Microbiologists know that foods can harbor food pathogens.  The harvesting of food from soil or from the sea is subject to the uncertainties of natural events that make attaining absolute safety impossible—put another way, when it comes to food, there is no such thing as zero risk.

Regulatory agencies such as the U.S. Food and Drug Administration (FDA), the European Food Safety Authority (EFSA), and Food Standards Australia and New Zealand (FSANZ) provide systems and laws that are able to keep these infectious-disease problems under control if food-safety systems are properly followed by food companies, food retail outlets, and families. Food safety depends upon implementing a proactive risk-management plan, using good manufacturing practices and standards, and in many cases, working out that the food is safe by balancing a lot of different sources of evidence.

If food safety required elimination of every compound that might, under some circumstances, cause harm, virtually no food would be declared fit for consumption. In practice then, food safety is a balancing act of making sure that new foods are at least as safe as what we eat already—without requiring guarantees of absolute safety in all circumstances. This is the approach scientists use when determining the safety of our food supply. It is also the approach food scientists and safety specialists use when determining the safety of genetically modified foods: Are they at least as safe as what we already eat?

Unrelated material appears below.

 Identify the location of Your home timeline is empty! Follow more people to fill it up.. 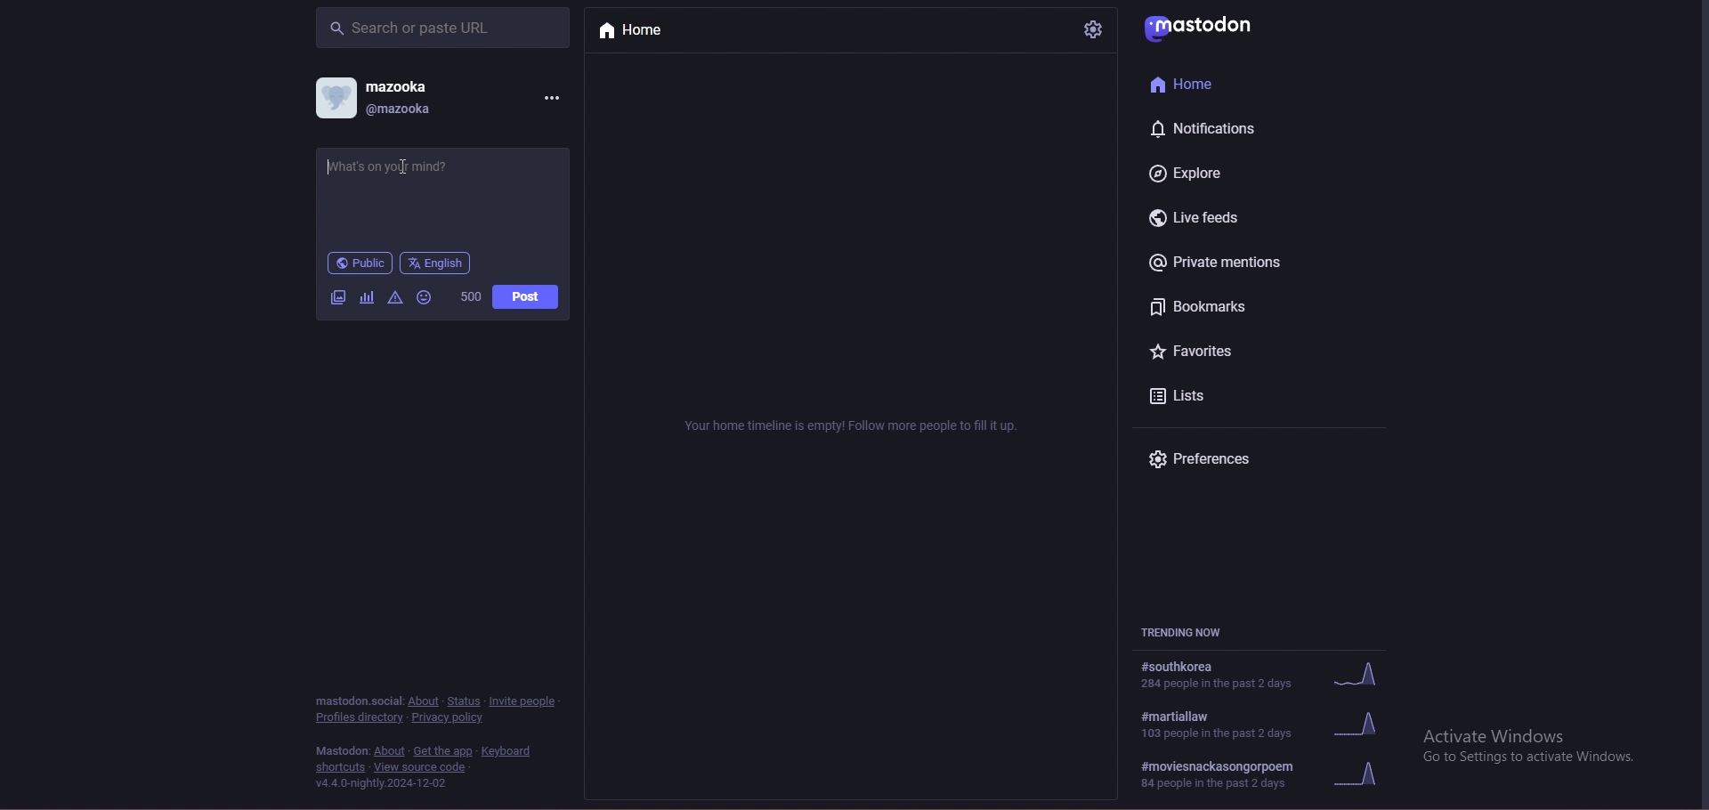
(837, 429).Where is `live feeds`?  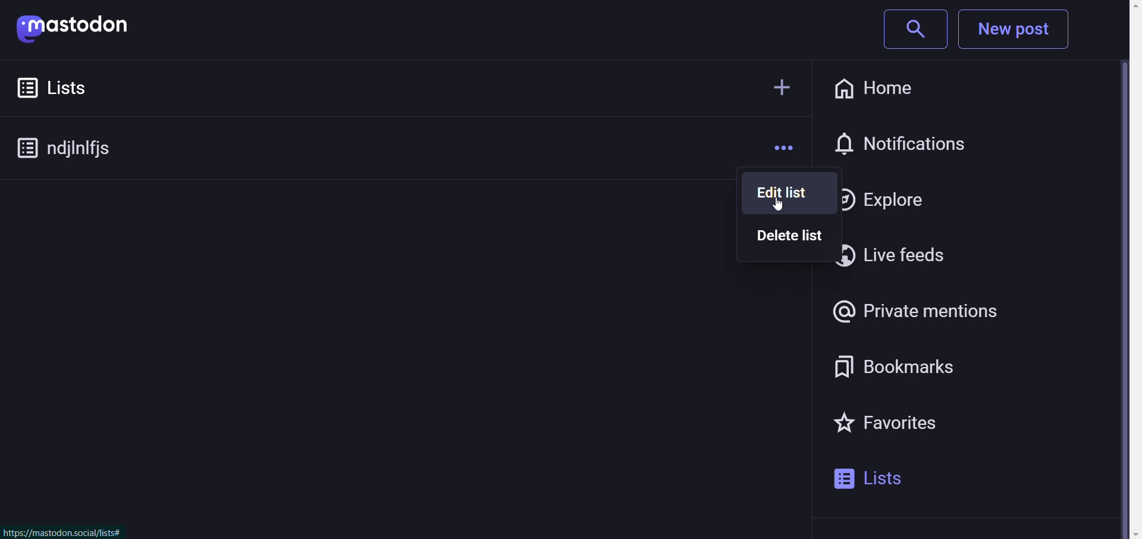 live feeds is located at coordinates (891, 255).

Applying these standards, the record shows that crops and foods produced through biotechnology have been scrutinized for safety – in advance, in depth and in detail – more than any other foods in human history.  Their remarkable record of safety reflects the conclusion of expert bodies around the world that have considered this issue and found, as the European Commission did, that:

Indeed, the use of more precise technology and greater regulatory scrutiny probably make them even safer than conventional plants and foods; and if there are unforeseen environmental effects – none have appeared as yet – these should be rapidly detected by our monitoring requirements. On the other hand, the benefits of these plants and products for human health and the environment become increasingly clear.

European Commission, Press Release of Oct. 8, 2001, announcing the release of a 15-year study

References

Adams MR and Moss MO (2008) Food Microbiology 3rd Ed. RSC Publishing UK. An excellent overview of food microbes and food borne infectious diseases.

Kotsonis FN and Burdock GA  (2008) Food toxicology, Chapter 30 in Casarett & Doull’s Toxicology. Ed. CD Klaassen, McGraw Hill Medical, USA. An advanced, authoritative and concise review of current knowledge on food toxicity. This chapter provides good access to the scientific research literature.

Murano PS (2003) Understanding Food Science and Technology, Thomson. A college level general course on food technology with chapters devoted to food safety issues.

Omaye ST (2004) Food and Nutritional Toxicology CRC Press. A readable but comprehensive coverage at advanced college level of the diverse chemicals present in food that may cause harm. Omaye’s book explains the major concepts needed to understand food borne intoxification, safety management, and government regulation.

Wild CP Gong YY (2010) Mycotoxins and human disease: a largely ignored global health issue.  Carcinogenesis vol.31 no.1 pp.71–82, 2010; doi:10.1093/carcin/bgp264; Advance Access publication October 29, 2009.